We were simply a small close-knit group of heterodox
Muslims who made a real effort to be invisible to the
Orthodox Muslims (in fact, not once while I considered
myself a Muslim did I ever go to an MSA meeting!).
By 1999, I started having doubts after taking a class
on Hinduism. While reading the colorful stories about
castles made of bees wax, Siva replacing Ganesh's head
with that of an elaphant, or Hannuman jumping over
the ocean, I suffered a moment of doubt. I was in the
middle of laughing at the stories and silently mocking
them, when suddenly it hit me that they are no more
absurd than the belief that Jesus was born of a virgin,
that Moses split the ocean and turned a stick into
a snake, or that Solomon had conversations with animals.
Once the doubt set in, the flood gates were open.
I suddenly realized that the only reason I converted
to Islam in the first place was because I had doubts
about specific parts of Christianity, but still wanted
to hold on the core myths and legendary figures. Islam
provided me with a solution to that problem. Not once
had I ever questioned the stories in Islam. Now I began
to doubt them all.
I spent the fall of 1999 in a fog, not sure if I was
an Atheist or a Muslim. I even began to put forth Atheistic
arguments before officially considering myself an Atheist.
It was when a disappointed friend asked me "are
you an Atheist?" that I responded with "yeah,
I guess so." The next day I was in Thompkin's
Square Park and the full-implications of Atheism hit
me: there is no God. I took a deep breath, and looked
around me, and a very beautiful feeling came over me.
While I don't claim that Atheism is the cure for depression
-in fact I know that some people have sunk into depression
after becoming Atheists- it is nonetheless a fact that
I spent most of my life depressed (even when I was
a Christian and Muslim), yet when I went Atheist in
1999, my depression vanished, and has yet to return.

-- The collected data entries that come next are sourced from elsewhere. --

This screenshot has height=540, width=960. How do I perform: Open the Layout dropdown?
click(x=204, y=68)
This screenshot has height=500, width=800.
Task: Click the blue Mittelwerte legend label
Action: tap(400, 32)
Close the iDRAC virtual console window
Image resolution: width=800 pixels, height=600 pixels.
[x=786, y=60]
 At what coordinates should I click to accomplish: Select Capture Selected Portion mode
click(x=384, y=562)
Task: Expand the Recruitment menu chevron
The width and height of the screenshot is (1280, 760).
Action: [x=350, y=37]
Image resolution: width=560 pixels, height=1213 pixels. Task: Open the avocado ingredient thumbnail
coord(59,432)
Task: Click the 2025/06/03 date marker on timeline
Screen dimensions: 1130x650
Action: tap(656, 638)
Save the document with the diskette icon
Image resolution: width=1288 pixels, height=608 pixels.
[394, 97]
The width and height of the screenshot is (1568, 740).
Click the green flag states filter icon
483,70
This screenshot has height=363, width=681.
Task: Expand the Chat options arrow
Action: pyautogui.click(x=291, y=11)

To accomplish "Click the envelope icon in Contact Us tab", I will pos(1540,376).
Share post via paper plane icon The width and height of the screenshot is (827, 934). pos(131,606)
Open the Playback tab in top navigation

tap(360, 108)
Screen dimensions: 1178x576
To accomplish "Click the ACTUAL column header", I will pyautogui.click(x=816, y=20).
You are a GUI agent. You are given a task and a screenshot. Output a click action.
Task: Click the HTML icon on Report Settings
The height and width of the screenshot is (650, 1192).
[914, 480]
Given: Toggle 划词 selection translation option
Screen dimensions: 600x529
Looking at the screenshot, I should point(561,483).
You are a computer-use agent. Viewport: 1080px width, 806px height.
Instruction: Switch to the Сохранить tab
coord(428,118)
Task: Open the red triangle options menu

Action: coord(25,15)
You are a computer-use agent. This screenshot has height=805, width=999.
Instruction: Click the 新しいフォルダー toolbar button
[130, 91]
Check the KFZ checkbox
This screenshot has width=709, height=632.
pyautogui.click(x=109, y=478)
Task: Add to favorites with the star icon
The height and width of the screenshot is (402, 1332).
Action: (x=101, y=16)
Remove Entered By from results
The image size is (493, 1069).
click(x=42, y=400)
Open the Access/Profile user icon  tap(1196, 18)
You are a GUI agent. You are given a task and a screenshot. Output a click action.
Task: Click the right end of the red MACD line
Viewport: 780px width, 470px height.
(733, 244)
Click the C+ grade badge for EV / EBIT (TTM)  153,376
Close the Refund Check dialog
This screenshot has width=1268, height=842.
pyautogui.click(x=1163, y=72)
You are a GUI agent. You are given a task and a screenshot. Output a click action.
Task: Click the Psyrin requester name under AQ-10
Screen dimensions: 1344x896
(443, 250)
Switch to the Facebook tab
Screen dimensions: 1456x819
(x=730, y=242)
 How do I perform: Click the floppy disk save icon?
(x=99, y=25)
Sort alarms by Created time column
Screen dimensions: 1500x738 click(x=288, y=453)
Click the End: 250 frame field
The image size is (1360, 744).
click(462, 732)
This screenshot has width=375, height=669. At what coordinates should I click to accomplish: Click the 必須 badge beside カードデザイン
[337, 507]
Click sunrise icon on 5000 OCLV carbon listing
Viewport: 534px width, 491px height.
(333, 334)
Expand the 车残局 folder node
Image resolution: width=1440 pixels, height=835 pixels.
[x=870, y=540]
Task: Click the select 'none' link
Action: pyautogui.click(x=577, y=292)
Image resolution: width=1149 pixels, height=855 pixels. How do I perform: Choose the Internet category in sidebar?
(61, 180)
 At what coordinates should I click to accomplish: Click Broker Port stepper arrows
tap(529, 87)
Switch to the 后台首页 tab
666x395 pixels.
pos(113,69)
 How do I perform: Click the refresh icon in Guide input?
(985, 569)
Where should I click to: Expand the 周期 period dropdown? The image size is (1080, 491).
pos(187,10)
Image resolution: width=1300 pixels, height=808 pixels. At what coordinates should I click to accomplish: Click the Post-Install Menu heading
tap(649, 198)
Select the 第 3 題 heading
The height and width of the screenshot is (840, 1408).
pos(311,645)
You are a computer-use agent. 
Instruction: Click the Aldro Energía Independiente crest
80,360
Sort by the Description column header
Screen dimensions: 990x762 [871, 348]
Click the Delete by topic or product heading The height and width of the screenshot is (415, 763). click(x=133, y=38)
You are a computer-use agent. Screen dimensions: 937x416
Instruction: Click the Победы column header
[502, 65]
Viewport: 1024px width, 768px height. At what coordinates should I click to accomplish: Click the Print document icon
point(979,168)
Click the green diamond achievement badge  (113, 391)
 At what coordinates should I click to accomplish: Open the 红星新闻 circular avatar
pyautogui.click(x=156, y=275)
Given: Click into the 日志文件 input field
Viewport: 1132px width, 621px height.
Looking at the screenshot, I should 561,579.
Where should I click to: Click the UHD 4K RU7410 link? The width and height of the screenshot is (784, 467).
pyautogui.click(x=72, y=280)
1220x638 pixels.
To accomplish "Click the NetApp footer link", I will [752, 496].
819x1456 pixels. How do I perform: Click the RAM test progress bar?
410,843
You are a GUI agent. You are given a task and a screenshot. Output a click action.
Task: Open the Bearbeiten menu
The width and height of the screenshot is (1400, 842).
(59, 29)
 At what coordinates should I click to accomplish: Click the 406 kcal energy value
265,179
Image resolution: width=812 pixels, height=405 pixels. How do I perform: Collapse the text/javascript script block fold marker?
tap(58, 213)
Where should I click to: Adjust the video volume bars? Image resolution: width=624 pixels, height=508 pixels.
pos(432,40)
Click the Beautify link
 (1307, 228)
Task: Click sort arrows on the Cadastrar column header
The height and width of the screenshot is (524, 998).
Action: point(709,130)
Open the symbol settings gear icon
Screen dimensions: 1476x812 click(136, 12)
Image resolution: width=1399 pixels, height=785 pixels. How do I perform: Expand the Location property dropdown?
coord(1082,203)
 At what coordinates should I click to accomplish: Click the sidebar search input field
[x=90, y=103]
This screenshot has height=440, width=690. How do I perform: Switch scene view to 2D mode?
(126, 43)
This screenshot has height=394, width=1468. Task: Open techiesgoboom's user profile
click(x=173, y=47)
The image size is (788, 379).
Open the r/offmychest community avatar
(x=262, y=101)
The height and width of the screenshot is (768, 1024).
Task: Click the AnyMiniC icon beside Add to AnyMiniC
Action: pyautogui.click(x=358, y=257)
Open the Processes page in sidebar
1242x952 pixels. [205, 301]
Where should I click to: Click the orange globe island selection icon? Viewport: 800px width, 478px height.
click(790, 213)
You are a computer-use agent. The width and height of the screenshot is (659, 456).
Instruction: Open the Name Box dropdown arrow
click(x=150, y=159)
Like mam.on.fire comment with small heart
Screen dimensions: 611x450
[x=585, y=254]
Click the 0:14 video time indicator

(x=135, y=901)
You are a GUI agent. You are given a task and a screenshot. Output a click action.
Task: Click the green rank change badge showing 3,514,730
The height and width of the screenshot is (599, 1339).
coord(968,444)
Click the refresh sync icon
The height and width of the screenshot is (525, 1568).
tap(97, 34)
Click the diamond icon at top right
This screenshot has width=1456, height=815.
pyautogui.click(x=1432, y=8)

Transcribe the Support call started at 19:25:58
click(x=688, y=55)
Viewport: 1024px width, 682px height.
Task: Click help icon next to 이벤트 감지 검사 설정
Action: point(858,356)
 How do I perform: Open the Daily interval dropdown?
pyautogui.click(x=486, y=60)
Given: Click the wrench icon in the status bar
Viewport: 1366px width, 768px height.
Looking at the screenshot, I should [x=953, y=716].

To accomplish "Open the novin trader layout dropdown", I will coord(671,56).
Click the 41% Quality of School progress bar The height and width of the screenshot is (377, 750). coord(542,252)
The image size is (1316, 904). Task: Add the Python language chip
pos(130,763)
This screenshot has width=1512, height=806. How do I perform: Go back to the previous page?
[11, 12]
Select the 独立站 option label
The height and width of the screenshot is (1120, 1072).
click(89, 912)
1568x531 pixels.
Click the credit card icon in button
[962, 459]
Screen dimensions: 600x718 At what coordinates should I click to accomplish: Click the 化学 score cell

Regardless of that, the fact is nonetheless that I
had reached a point of no return - I could never go
back to believing such fantastic stories (just as we
immediately doubt the reliability of tabloid newspapers
dedicated to stories about UFOs, Big Foot, and two-headed
babies, so too I feel we should agree that the fantastic
stories in Islam are a sure sign that the authors of
the Islamic texts were writing theology, not history).
Ever since abandoning Islam, I have investigated the
religion, and I continue to wonder how I ever could
believe something like that without really thinking
about it. While I know a great deal more about Islam
now than I did then, I still feel uncomfortable with
how little critical thought I put into my decision
to consider the religion in the first place.
While my position has towards Islam has softened over
the years (most apostates from a faith often have a
bloody-thirsty zeal for destroying the faith in the
beginning), I still think it is important to directly
call into question the veracity of Islam. This is particularly
true with regard to the aggressive forms of apologia
employed (exempli gratia: claims about scientific miracles,
Muhammad in the Bible, et cetera). This is why it is
important to explain (a) why one left Islam, and (b)
why one continues to disbelieve in Islam. The opposing
view is, at this point, still so rarely expressed.